* **RECORDS SUPPLIED**:

■ ■ ■ ■

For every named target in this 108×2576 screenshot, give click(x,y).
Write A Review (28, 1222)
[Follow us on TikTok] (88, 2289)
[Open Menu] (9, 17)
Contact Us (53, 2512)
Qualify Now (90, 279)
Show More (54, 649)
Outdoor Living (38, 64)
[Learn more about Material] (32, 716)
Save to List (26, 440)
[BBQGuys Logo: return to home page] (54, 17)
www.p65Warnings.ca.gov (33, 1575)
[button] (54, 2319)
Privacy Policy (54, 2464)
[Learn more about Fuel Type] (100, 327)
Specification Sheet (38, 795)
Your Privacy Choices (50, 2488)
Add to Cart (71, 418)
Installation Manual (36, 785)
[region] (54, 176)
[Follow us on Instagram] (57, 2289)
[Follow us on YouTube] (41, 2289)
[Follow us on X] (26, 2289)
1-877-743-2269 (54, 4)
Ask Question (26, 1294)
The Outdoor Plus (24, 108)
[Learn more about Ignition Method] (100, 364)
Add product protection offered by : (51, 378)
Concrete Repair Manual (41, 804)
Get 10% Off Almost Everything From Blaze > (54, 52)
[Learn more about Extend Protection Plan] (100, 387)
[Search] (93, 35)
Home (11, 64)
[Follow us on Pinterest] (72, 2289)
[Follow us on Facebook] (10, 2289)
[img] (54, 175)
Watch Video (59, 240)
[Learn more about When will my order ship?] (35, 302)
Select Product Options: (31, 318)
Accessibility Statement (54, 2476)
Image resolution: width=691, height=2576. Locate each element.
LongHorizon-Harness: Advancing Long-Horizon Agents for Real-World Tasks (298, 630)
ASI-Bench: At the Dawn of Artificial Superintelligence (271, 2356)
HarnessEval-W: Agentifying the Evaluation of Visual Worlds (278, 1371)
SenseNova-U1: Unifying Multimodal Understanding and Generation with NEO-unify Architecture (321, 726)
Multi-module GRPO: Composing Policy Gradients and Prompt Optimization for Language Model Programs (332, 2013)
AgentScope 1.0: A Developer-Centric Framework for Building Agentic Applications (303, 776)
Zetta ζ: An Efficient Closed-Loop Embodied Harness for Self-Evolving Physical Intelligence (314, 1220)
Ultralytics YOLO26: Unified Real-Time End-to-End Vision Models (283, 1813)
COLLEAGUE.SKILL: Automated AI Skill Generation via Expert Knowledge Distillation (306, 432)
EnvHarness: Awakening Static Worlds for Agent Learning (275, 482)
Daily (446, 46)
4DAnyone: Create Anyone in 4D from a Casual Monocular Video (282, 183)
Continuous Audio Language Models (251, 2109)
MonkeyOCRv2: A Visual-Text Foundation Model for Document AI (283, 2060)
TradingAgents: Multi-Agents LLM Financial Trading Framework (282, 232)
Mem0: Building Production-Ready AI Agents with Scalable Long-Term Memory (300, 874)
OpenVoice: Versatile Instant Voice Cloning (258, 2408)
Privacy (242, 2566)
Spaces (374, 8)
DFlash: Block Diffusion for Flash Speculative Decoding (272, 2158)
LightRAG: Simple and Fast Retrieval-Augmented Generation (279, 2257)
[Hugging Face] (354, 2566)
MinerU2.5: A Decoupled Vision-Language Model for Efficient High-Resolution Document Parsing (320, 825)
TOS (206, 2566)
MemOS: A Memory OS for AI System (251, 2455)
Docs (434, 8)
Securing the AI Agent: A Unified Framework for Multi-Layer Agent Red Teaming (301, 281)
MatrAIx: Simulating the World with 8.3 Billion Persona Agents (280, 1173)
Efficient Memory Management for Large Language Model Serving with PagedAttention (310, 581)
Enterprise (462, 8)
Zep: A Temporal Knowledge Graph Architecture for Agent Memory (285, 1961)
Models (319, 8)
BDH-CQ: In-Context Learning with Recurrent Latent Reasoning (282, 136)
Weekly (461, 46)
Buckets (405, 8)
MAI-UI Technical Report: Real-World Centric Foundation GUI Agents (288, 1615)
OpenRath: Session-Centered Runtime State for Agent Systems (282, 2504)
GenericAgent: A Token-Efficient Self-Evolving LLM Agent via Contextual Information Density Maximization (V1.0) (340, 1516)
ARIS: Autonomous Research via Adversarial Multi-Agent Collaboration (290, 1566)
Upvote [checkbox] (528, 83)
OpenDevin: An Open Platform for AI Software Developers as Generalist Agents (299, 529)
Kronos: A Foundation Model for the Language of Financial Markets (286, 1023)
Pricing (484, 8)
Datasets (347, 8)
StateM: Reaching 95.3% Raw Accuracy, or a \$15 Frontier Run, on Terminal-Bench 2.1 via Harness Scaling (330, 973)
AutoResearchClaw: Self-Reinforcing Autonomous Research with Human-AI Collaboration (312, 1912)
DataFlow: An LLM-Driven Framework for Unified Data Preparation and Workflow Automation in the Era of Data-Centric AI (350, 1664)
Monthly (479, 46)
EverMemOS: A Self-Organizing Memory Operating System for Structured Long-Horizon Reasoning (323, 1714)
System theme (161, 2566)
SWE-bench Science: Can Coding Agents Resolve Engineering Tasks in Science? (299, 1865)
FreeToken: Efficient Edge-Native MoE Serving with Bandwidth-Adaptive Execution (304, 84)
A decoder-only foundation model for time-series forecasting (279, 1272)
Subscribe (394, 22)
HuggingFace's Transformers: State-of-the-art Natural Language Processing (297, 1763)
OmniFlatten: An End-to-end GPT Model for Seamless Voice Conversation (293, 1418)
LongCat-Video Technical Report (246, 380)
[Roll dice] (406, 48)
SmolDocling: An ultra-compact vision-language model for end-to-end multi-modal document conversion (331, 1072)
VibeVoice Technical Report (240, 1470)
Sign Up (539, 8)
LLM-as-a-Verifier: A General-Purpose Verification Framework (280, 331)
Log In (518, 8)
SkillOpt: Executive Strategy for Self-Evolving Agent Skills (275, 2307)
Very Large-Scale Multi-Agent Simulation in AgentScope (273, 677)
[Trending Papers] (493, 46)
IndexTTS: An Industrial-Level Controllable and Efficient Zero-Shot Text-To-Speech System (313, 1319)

■ ■ ■ ■

When a line in the material contains the string "Collaboration", copy that line.

ARIS: Autonomous Research via Adversarial Multi-Agent Collaboration (290, 1566)
AutoResearchClaw: Self-Reinforcing Autonomous Research with Human-AI Collaboration (312, 1912)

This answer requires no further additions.